▸ Work request A: From the passage about Google buying DoubleClick, copy word for word the part that starts with the words "And while DoubleClick's" and ends with the words "matter that much.".
▸ Work request B: In the passage about Google buying DoubleClick, how much of the search ad market does Google already control?

▸ Text section:
=== Section Start ===
Google already controls more than 60 percent of the search ad
market, and the acquisition of New York-based DoubleClick immediately delivers it the Internet display-ad business of such huge clients as General Motors, Coca-Cola and Nike.
"Google has had
more success penetrating the smaller, long-tail of the network, but this adds a nice premium to that strategy," Sandler says. "They can start selling ads on big, household-type Web sites as opposed to
a niche, say, mountain bike Web site that gets only 100,000 hits a year."
And while DoubleClick's use of spyware has sparked plenty of criticism in the past, its ability to know a lot about
its customers fits in spectacularly with Google's pioneering addressability efforts.
"Google is a company that - if you peel back the layers of the onion - is really about taking data,
analyzing it to its fullest extent, then leveraging a way to make money on it," Kessler says. "DoubleClick will enable them to gain immediate insight into what's working and what's not in the online
advertising world."
In fact, despite the company's efforts to thwart Microsoft's attempted merger with Yahoo, analysts believe the DoubleClick acquisition puts Google in such a strong position
that even a bigger, combined rival just wouldn't matter that much.
=== Section End ===
(Collected data entries)
=== Section Start ===
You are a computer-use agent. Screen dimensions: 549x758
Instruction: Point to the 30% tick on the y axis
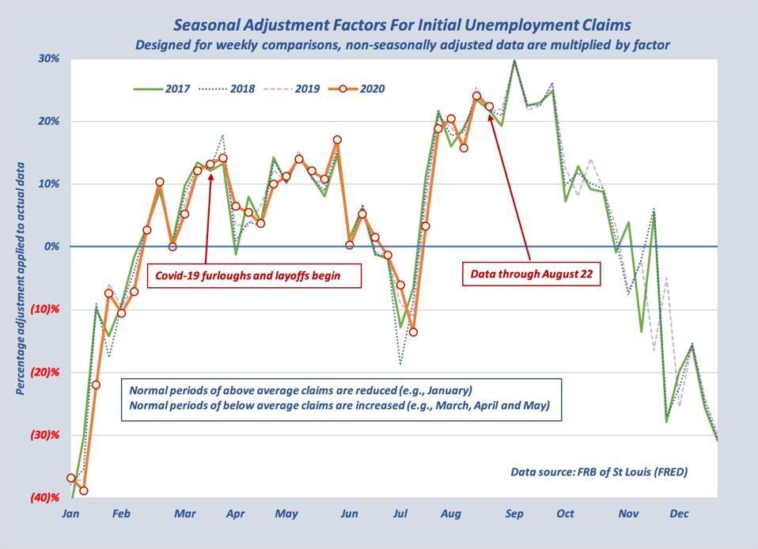coord(47,59)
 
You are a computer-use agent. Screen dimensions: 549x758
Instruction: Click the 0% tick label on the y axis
coord(51,247)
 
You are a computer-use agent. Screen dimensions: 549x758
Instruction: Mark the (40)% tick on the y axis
coord(44,498)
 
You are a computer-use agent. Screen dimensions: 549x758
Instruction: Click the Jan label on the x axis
coord(70,514)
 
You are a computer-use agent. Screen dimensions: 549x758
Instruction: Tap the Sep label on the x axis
coord(514,514)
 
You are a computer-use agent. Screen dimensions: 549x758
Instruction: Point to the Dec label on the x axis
coord(679,514)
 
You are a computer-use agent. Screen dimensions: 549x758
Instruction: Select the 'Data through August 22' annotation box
coord(528,274)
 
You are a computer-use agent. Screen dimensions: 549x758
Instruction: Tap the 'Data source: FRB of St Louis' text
coord(599,472)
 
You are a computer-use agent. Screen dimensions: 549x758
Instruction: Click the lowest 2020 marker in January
coord(83,490)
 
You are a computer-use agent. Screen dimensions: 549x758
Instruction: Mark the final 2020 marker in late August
coord(489,107)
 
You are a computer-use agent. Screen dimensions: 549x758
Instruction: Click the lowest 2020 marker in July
coord(413,331)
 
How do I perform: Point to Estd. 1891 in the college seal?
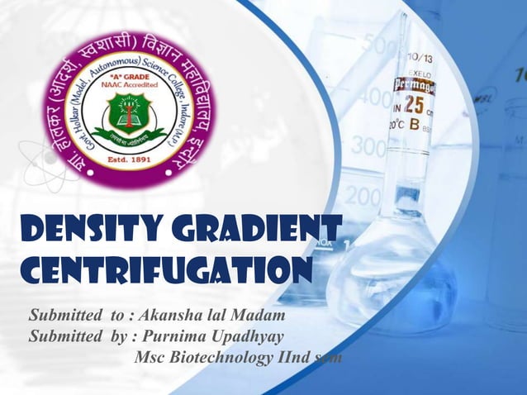tap(125, 159)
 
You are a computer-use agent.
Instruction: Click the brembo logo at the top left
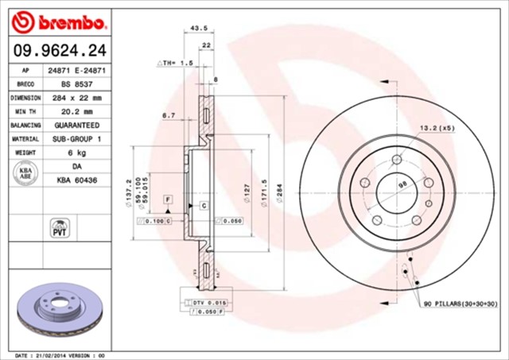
=== Section End ===
▸ Answer area A:
And while DoubleClick's use of spyware has sparked plenty of criticism in the past, its ability to know a lot about
its customers fits in spectacularly with Google's pioneering addressability efforts.
"Google is a company that - if you peel back the layers of the onion - is really about taking data,
analyzing it to its fullest extent, then leveraging a way to make money on it," Kessler says. "DoubleClick will enable them to gain immediate insight into what's working and what's not in the online
advertising world."
In fact, despite the company's efforts to thwart Microsoft's attempted merger with Yahoo, analysts believe the DoubleClick acquisition puts Google in such a strong position
that even a bigger, combined rival just wouldn't matter that much.

▸ Answer area B: More than 60 percent.